Further, it has been alleged in the article that on an occasion charges of highhanded behaviour (Tanashahi) were made by some Members directed at the Speaker. [However,] it was categorically stated by the Deputy Leader of the Bharatiya Janata Party that the slogans raised by some members of his party were directed at the Government and not at the Speaker. The statement was given wide publicity and there is no reason to assume that the correspondent and others did not know of it when they made the most scurrilous allegations against the Speaker.

Further, it has been alleged that in the monsoon session, 34 calling attention motions were admitted, of which 22 were raised by the Left parties; and that 14 of the 21 short duration debates under Rule 193 were initiated by the Left. These are nothing but imaginary particulars and I have no manner of doubt that this has been deliberately concocted with a view to bolstering the contrived attempt of alleging partisanship against the presiding officer. Anyone believing in truth or exactitude could not have made such reckless and tendentious allegations, which have only compounded the contumacious conduct.

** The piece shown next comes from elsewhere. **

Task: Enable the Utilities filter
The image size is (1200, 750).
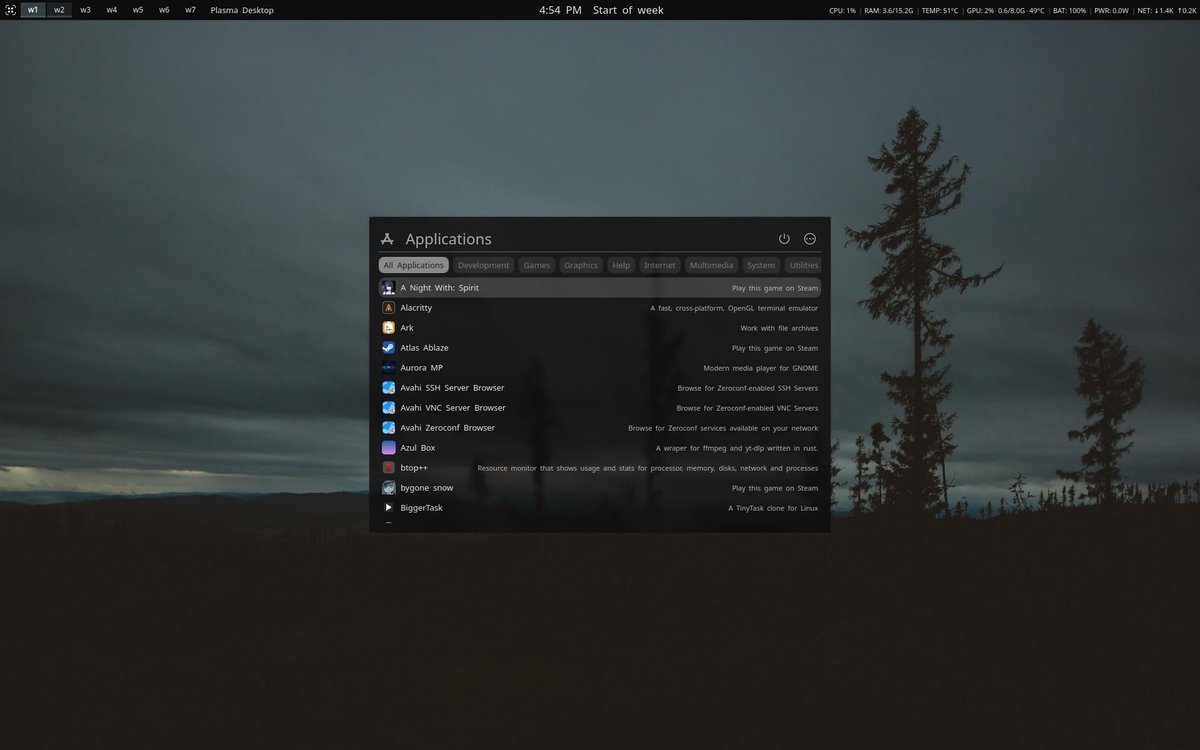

In this circumstance, when the contents of the article on their face are grossly libellous and amount to contempt of the presiding officer of the House and thereby of the entire House and its Members, what should be done? One wonders what the dignity and prestige of this august House can be when it has a presiding officer with such vices and negative attributes as has been depicted in the article? I ask myself: does the publication even enhance the prestige of the media in this country? I yield to none in my regard for the media and their right to discharge their functions in a bona fide and constructive manner.

After assuming this high office, I have been regularly meeting with the editors and leading correspondents of the media and have sought their co-operation and valuable suggestions. The press is rightly described as the Fourth Estate, because without a free and responsible press, alive to its duties and believing in truth and honesty, this democratic system will almost collapse. I only hope that the fraternity, to which the correspondent belongs, will consider the matter in its proper perspective.

As to the action to be taken, I have already made my observations on 12 August, 2005, which I reiterate with all the emphasis in my command. I believe the disapprobation by large sections of this House of the contents of the article clearly indicates their opinion that the publication is grossly contumacious and a deliberate affront to this House, whereby gross breach of privilege has been committed. Submission has been made with considerable force and justification for reference of the matter to the Committee of Privileges. However, to my mind, in view of the condemnation on the floor of the House and as it will be beneath the dignity of this great institution to take further note of the motivated imputations in the impugned article, I do not give my consent as requested. I treat this matter as closed, of course with the observation that in future reckless and contumacious conduct indulged in by whosoever may be will be dealt with in the appropriate manner, so as to preserve and enhance the dignity of the highest public forum in our country.

(This is an edited excerpt of Speaker Somnath Chatterjee's ruling given on August 18, 2005.)